# WHAT NEEDS TO BE DONE
For this exercise, write each entry below out precisely and omit the pictures.

Dataset records:
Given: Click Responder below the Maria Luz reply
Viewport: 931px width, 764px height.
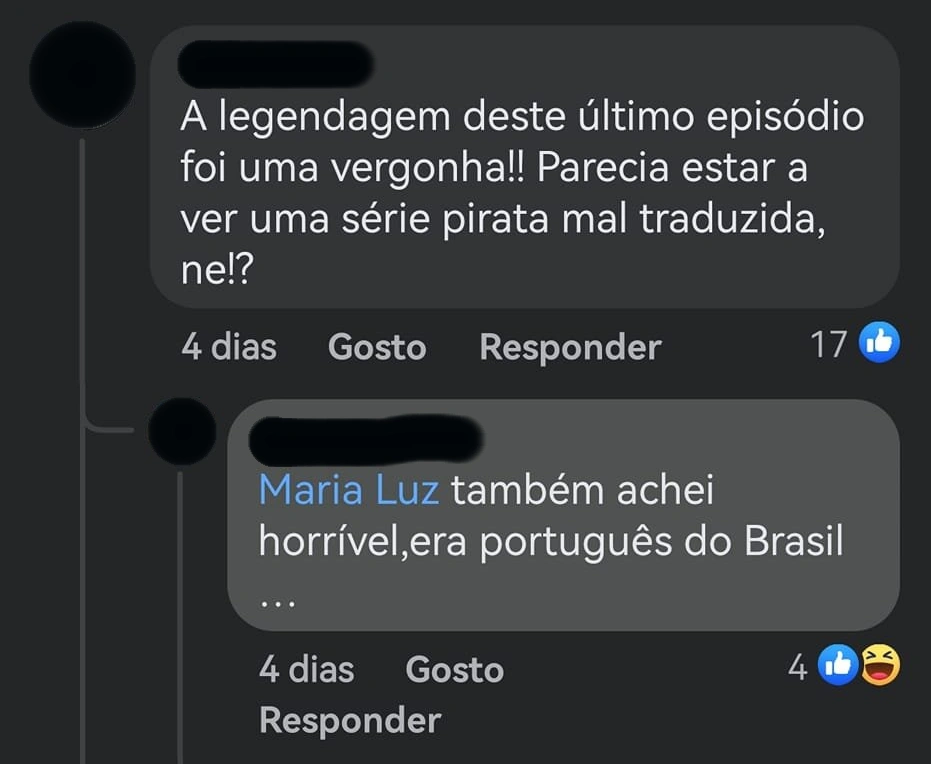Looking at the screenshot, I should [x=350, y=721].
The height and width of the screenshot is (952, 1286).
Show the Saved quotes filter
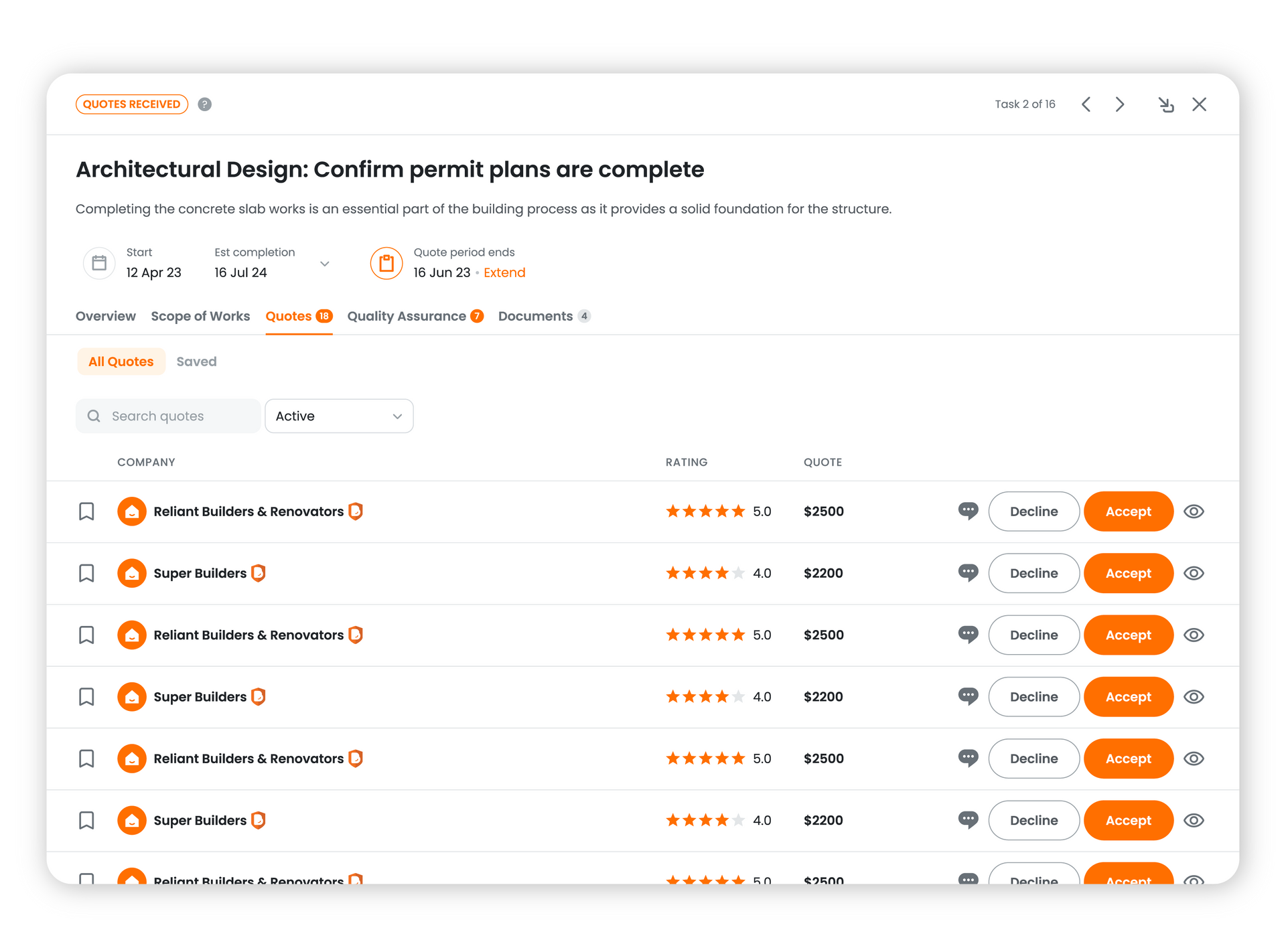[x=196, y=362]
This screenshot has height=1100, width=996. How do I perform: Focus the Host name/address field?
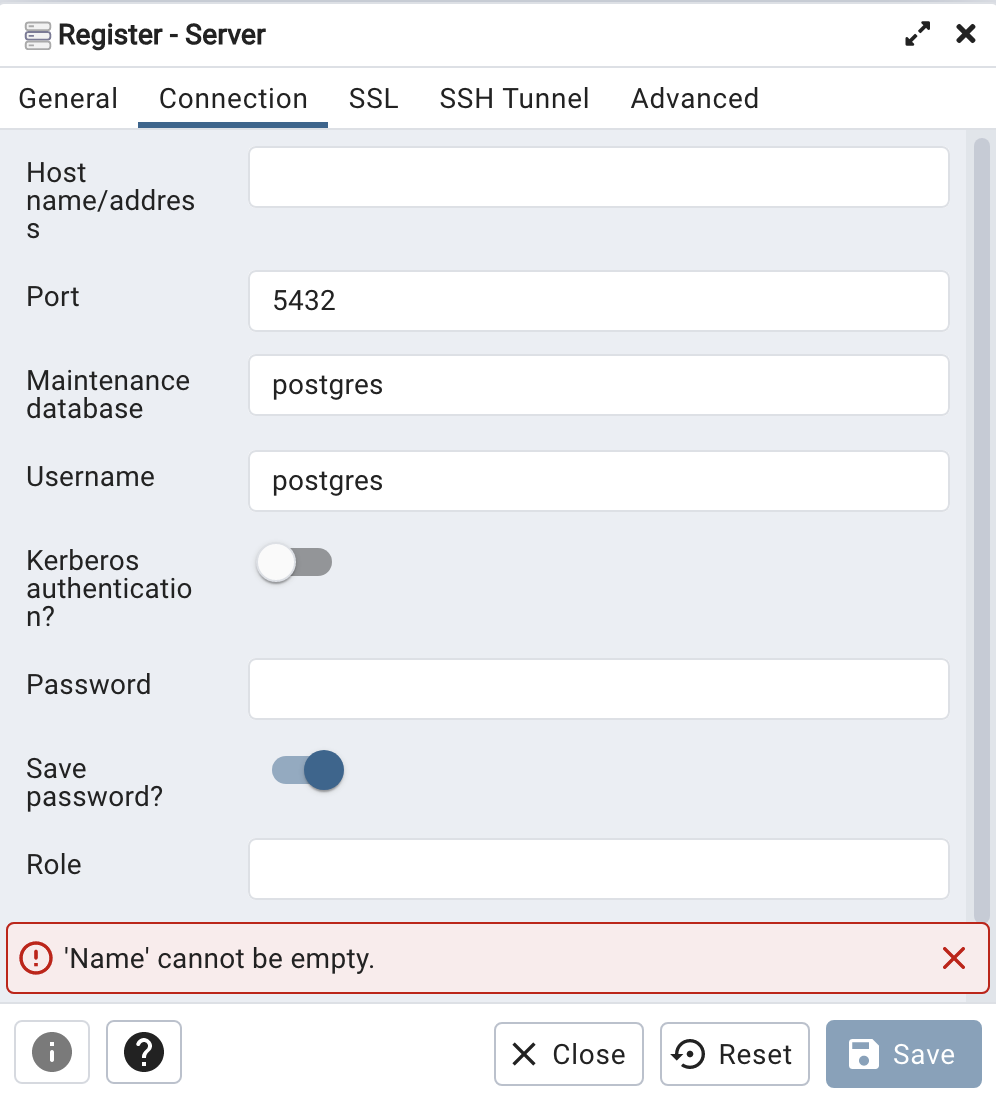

# PROBLEM SOLUTION
Given: Click Responder below the Maria Luz reply
Viewport: 931px width, 764px height.
Looking at the screenshot, I should [x=350, y=721].
The height and width of the screenshot is (952, 1286).
Show the Saved quotes filter
[x=196, y=362]
This screenshot has height=1100, width=996. How do I perform: Focus the Host name/address field?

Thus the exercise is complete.